Com ameaçadores punhos
fechados o vermelho vociferou: Não farei
auditoria porra nenhuma! Vão se catar
“seus” ladrões engravatados e de
colarinho engomado! O governo é meu,
o tesouro é meu e vou usufruir o que é meu por muito tempo porque a massa de
eleitores vota em mim.
Exibindo
despeito e desapontamento o azul brada: Ah, então é
assim! Você quebra o pacto fiduciário
tacitamente celebrado, viola o código de honra e fica por isso mesmo! Compra o enorme eleitorado pobre e
ignorante com bolsas disto e daquilo e me deixa sem chance de disputar eleição
em igualdade de condições. Para mim só restou o pequeno eleitorado constituído
de pessoas ricas e de algumas da classe média. Isto não é justo. A democracia
está ameaçada. Vou defendê-la, custe o que custar. A grande imprensa está do meu
lado. Além dos meus simpatizantes, também vou colocar os tanques nas ruas. Vocês
verão o que é bom pra tosse, “seus”
ladrões travestidos de operários, comunistas safados!
O grupo amarelo intervém
com manemolência: Olha aí, rapaziada! Calma! Há pasto pra todos. Sigam a máxima: “roube com moderação”. Caso a moderação seja difícil, adotem o lema
ademarista: “rouba, mas faz”; senão,
um dia, a casa cai. O voto do nosso grupo vale ouro e pode decidir eleição.

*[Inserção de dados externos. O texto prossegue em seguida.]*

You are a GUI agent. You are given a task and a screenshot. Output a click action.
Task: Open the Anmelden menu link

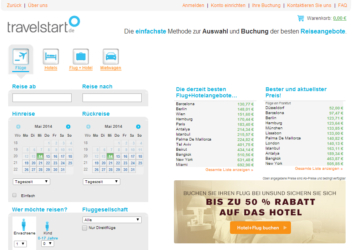click(193, 5)

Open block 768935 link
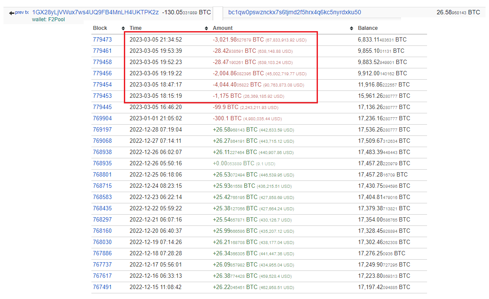click(102, 163)
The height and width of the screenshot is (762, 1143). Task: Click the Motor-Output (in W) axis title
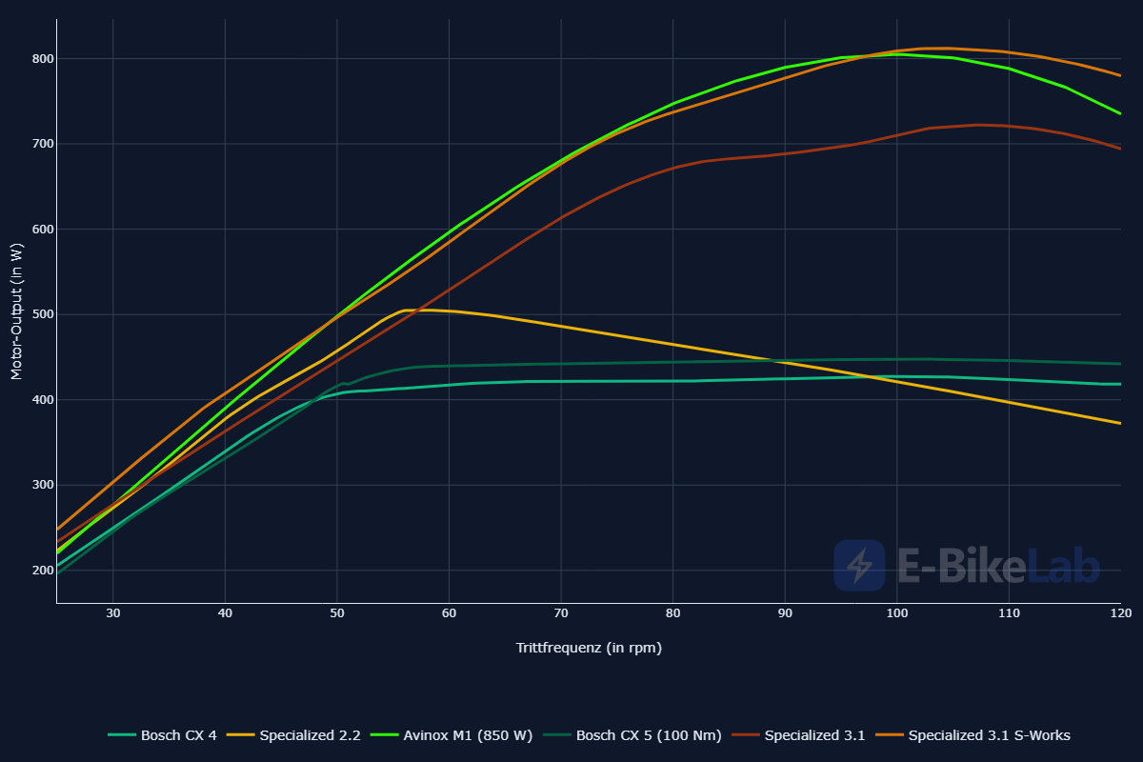click(16, 311)
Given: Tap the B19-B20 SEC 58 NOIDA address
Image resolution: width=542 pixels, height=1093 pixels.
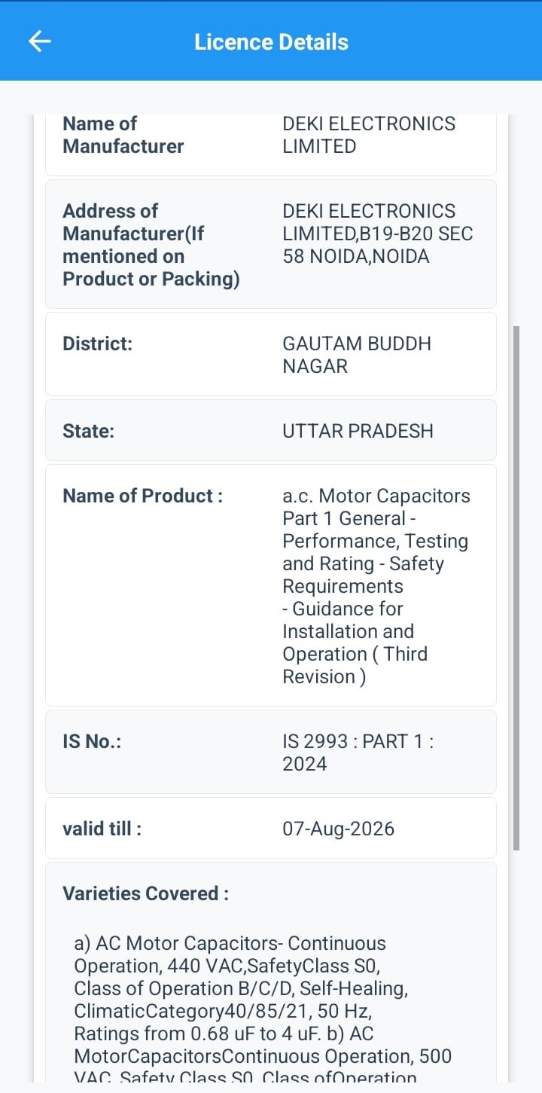Looking at the screenshot, I should click(x=378, y=234).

Sem
o nosso voto, nem você azul, nem você vermelho, colocam as mãos no tesouro. Somente
a minha voz abre Sézamo. Anotem aí: o nosso grupo quer tênis de grife, tablete,
telefone celular, laptop, TV tela plana grande e dez salários mínimos em
dinheiro, “per capita”. Mercadoria e
dinheiro entregues antes das eleições, caso contrário, vocês não terão o nosso
voto. É isso aí, gente!
O grupo verde se
pronuncia escandalizado: Santo deus! Conciliação improvável. Devemos escolher entre duas quadrilhas de
ladrões qual delas governará o nosso país nos próximos anos. A senha da caverna
de Ali Babá está com o grupo amarelo. Se não escolhermos os larápios do grupo
azul haverá o risco de nova ditadura militar. Ninguém merece! Temos direito a uma quarta via. Vamos organizar
um partido para governar este país com a sigla PHDPP: “Partido da Honestidade Democrática das Putas e dos Presidiários”. Nas ruas, nos prostíbulos e nas prisões recrutaremos
aqueles que governarão o nosso país com honradez e decência, coisa que você
azul e você vermelho jamais fizeram.
E quanto a você amarelo, faremos na tua caverna o mesmo que fizeram na Serra do
Cachimbo.
Ao sair do transe hipnótico auto-induzido, Agostinho
suspirou amargurado. Não gostou do que viu e ouviu. Com as mãos cruzadas sobre
o pançudo ventre e para se consolar, assim pensou: “Ainda bem que isto
acontecerá só daqui a 1.600 anos”. Depois,
envolto na aura da santidade, Agostinho ajoelhou-se, juntou as mãos, rezou e
formulou um pedido a deus: “Senhor, o teu filho, Jesus Cristo, foi
misericordioso com as prostitutas e com os condenados pela autoridade secular;
permita, pois, que nas oportunas calendas, o PHDPP se organize e vença as
eleições naquele reino para o bem daquele povo”.